Half the seeds, but still too many veggies

There's a popular magazine that interviews famous people and asks them to name three things that they have in their refrigerator. If I were famous and were asked that, my answer would be: cucumbers, zucchini, and green beans.

This sounds as if I am a vegetarian, which isn't necessarily so, but right now our refrigerator is storing the harvest of my husband's garden.

The cucumbers are still prolific and grow everywhere. Even though my husband planted half as many cucumber seeds as usual this year, they are still very wild and wander into the yellow dinner-plate dahlias and come out looking like banana squash.

Overnight, it seems, the cucumbers grow to the length of your arm, from finger tip to elbow, and at a quick glance we can't tell them from the zucchini. And sometimes they grow so large they curl around into J's or C's.

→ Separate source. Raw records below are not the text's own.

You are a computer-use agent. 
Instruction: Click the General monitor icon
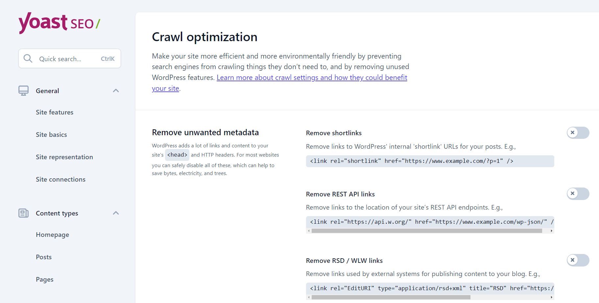[x=23, y=91]
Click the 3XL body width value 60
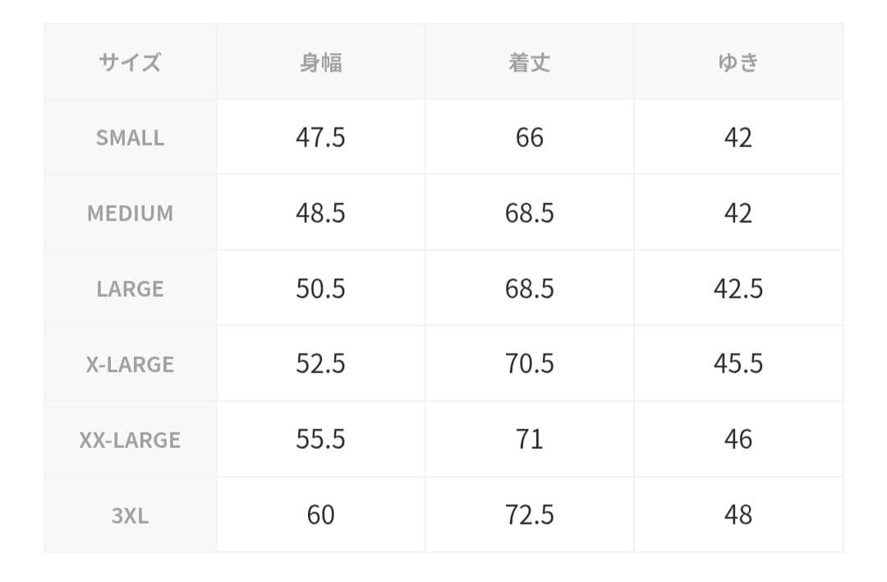Screen dimensions: 887x582 [320, 515]
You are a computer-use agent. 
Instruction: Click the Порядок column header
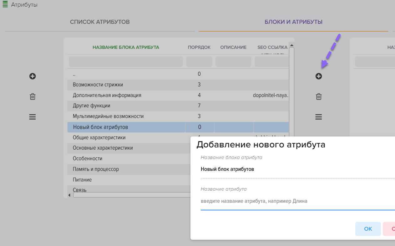pos(199,47)
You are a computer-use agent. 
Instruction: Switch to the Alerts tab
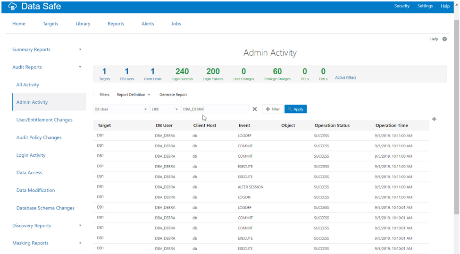click(148, 24)
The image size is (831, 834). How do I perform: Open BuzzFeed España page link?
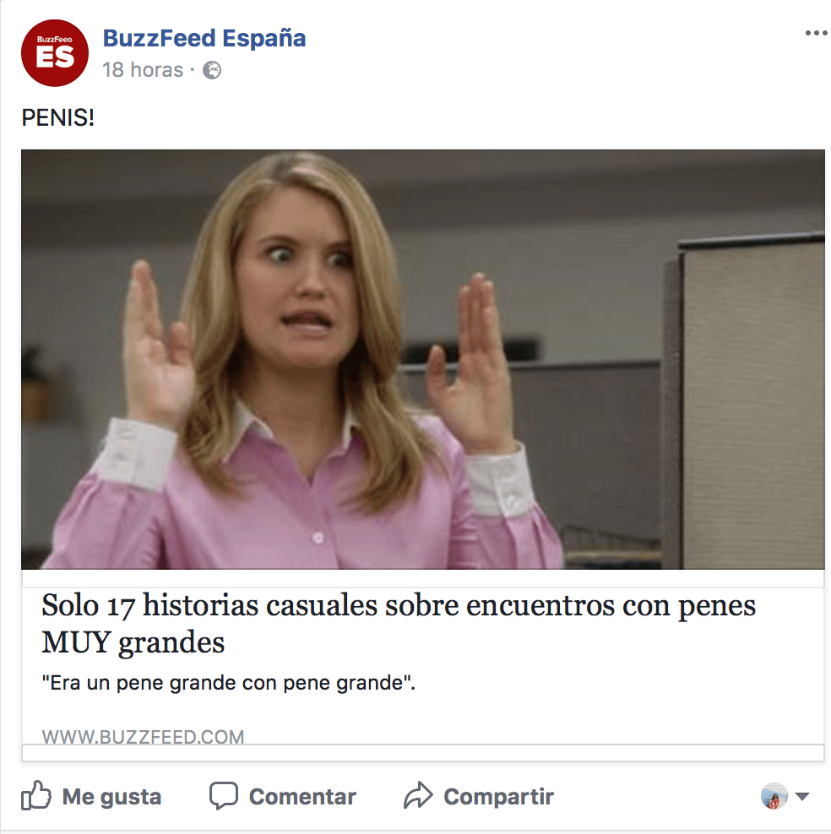coord(204,38)
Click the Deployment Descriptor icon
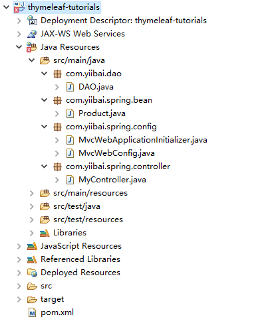Image resolution: width=264 pixels, height=319 pixels. click(32, 21)
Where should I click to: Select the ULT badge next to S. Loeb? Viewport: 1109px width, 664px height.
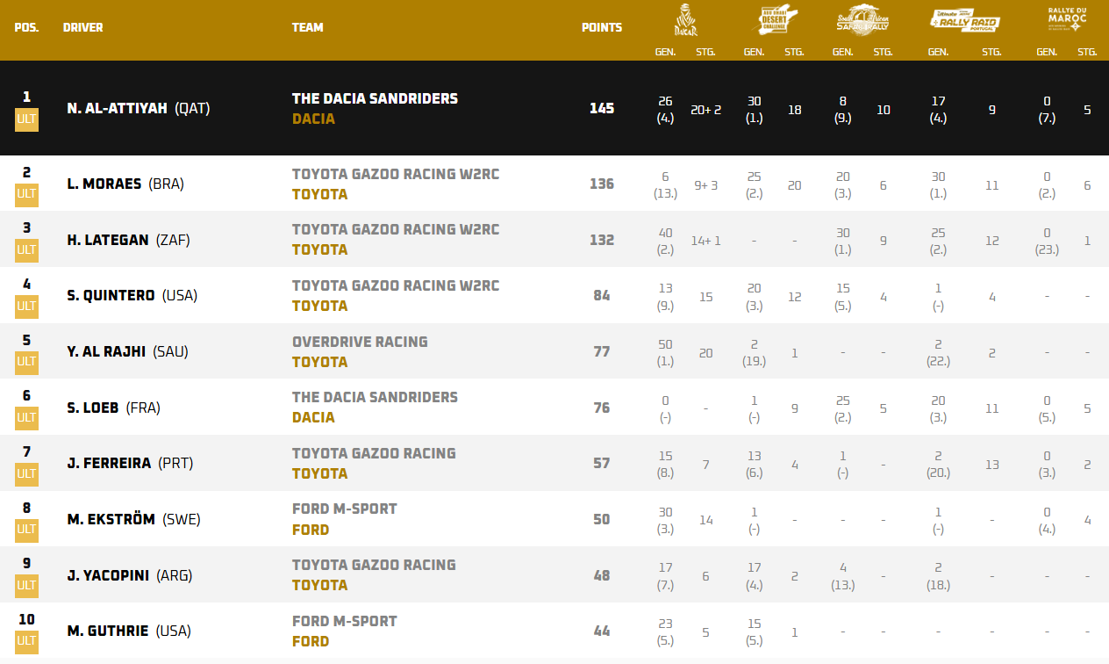click(x=26, y=417)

"What are we going to do with these?" my husband asks. "We've given away so many that people run the other way when they see me coming."

"I'll make gazpacho," I answer. "With the cucumbers, onions, and tomatoes, we can have a good cold soup."

But the most unusual crop we have this year is the green beans, or pole beans as some call them. A gardener friend suggested planting one bean with one corn seed. We liked this idea and tried it. We planted, we watered, and we wondered what would happen.

The bean plants are flourishing. However, the corn hasn't seen the light of day. But it doesn't really matter since our final crop of corn from last fall was so abundant we kept it in the freezer and are still enjoying it.

But back to the beans. The plants must have been taking lessons from the cucumbers. They intertwine with the zinnias and tomatoes, but that doesn't stop them from producing a bag full of beans every day.

I guess the lesson we're learning from all this is that a little is a lot. Half the seeds go a long way.